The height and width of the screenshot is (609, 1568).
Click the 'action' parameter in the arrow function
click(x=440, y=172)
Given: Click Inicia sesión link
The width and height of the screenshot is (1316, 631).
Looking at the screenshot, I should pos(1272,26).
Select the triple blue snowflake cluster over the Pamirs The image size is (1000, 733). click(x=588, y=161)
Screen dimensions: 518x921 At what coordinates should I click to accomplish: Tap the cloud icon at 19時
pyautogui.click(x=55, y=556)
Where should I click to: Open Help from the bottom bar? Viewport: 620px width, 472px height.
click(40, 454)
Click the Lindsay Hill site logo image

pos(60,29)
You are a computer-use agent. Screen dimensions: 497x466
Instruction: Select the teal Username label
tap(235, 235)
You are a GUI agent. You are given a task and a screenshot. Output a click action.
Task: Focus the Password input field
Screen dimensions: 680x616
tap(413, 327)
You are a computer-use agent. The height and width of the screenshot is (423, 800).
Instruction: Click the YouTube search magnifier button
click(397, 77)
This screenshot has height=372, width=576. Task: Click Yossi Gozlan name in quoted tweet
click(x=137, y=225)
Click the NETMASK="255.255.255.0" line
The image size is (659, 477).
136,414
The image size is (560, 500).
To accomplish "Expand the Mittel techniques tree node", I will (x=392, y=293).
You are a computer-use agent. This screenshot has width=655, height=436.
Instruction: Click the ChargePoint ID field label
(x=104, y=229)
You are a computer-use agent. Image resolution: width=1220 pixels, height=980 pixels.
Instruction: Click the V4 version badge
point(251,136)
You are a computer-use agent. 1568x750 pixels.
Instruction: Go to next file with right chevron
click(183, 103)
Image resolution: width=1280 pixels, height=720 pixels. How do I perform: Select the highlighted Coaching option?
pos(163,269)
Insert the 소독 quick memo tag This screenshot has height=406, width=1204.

TASK TO CARRY OUT.
After identifying the lines above that contain "computer", copy each one.

ANSWER.
You are a computer-use agent. Screen dimensions: 497x466
You are a computer-use agent. The height and width of the screenshot is (423, 800).
You are a computer-use agent. This screenshot has width=655, height=436.
You are a computer-use agent. Image resolution: width=1220 pixels, height=980 pixels.
You are a computer-use agent. 1568x750 pixels.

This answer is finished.